A Letter to my Patient Family,
There’s nothing like the smell of pancakes on a Saturday morning, syrup dripping over their sides. Seriously. Or the sound of cards shuffling on a tabletop, each one scraping across the next. The boisterous laugh of a lively aunt filling the room, or a collective gathering for a prayer over dinner. Nothing like it.
There’s nothing like the sound of family.
Dad once told me that family is your spine, there to hold you up and keep you in place; Mom once told me that family is your heart. Okay, both of those statements were a lie—my parents never related family to anatomy. That would be weird; they’re not that sentimental.

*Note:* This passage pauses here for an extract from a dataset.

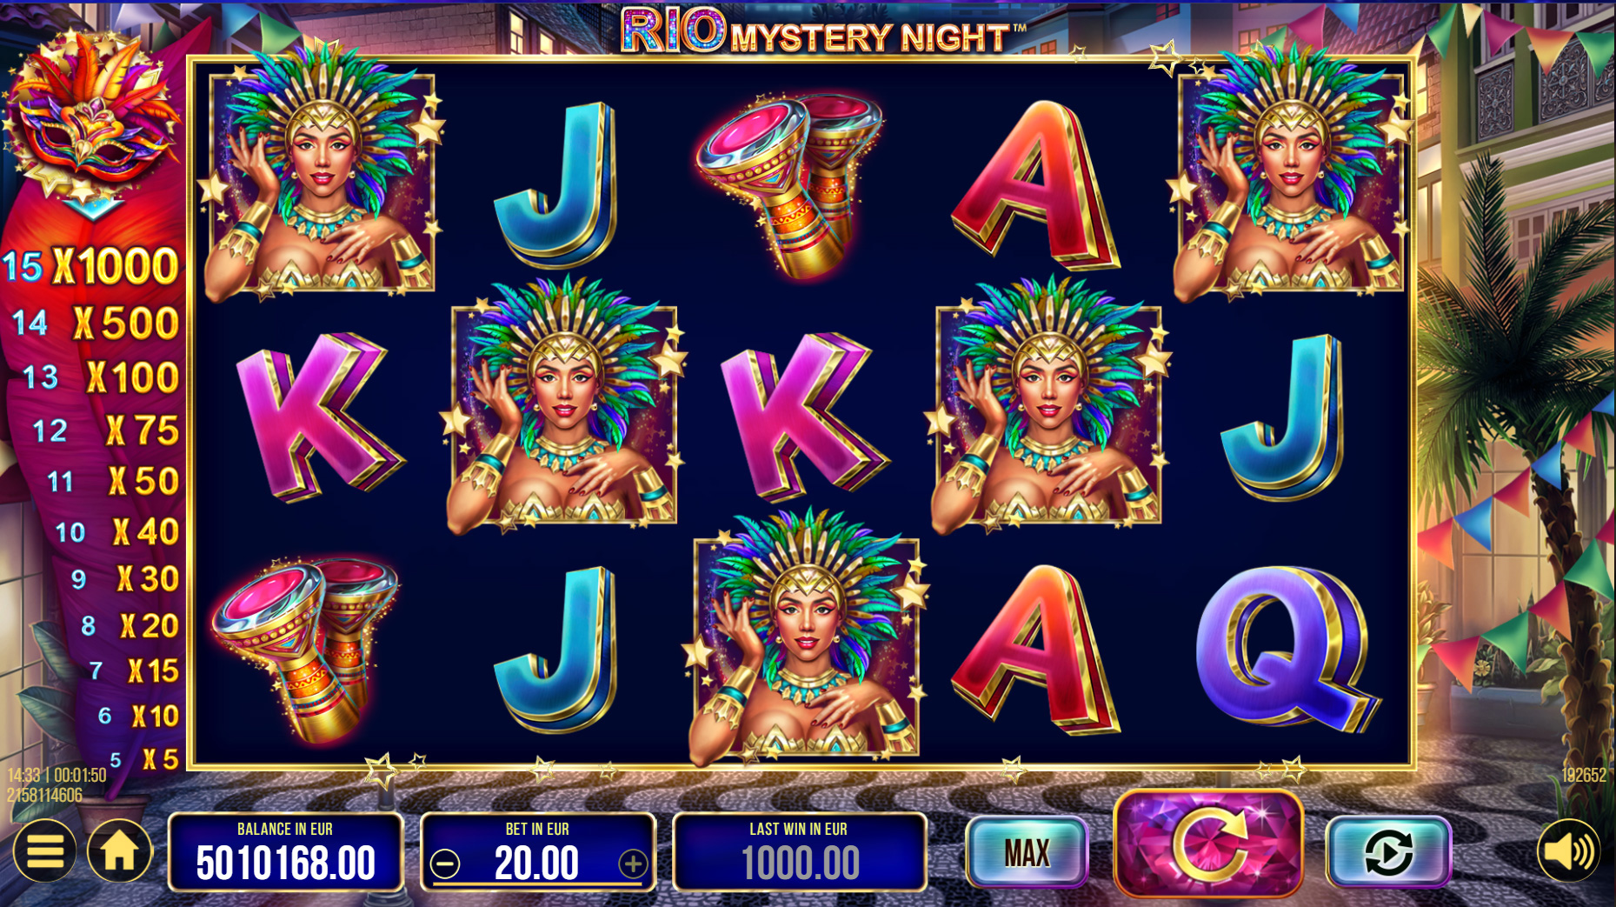Spin the reels with the gem button

(1208, 844)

But one thing they always, always reiterated to me time and time again was that family was forever. And you weren’t allowed to be mad at family, at least not for longer than a few moments. Forgive and forget, let them make their choices. One thing that they believed in was always being there for family, no matter what. To put on armor and stand up for each other. To accept each other’s passions and quirks, and share in those passions and quirks with them.
Lord only knows how many times I’ve carted my laptop along to family functions, sat scribbling away in my notebook with my headphones in my ears, constantly scrolling through Pinterest for a new book idea. Only the Lord knows how many times words directed at me have fallen on deaf ears, because my book characters were too busy shouting in my head. And I know not everyone understood it, but they were there for me, supported me, and gave me my space. They didn’t poke fun, tell me to put the laptop away, or belittle my passion. They were patient, and they put on their own armor and stood up for me, shared my passion with me.

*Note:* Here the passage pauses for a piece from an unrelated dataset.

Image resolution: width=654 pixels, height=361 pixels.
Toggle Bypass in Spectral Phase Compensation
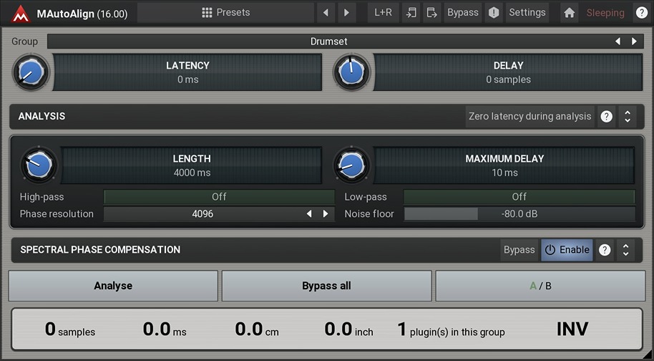tap(519, 250)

I’ve been blessed with a very, very loving family. I’ve been blessed with an amazing cousin who sits and lets me talk her ear off about novels, with an aunt who likes to press my ‘q’ key over and over again, allowing me to reset my brain, and with a grandma who always jokes about me writing a book about our loud, animated family. And maybe one day I will, write about each of our journeys, our jokes, and our crazy movie-quoting abilities. Or their crazy movie-quoting abilities. We all know I wasn’t really “a part of the family” until I was 17 because I hadn’t watched the Star Wars movies.
But those stories, until I write that book, will stay between us. And I’ll be forever grateful that I get to go through life with each of you.
(And if you notice a book character in one of my novels resembles you, it’s probably a coincidence. Probably.)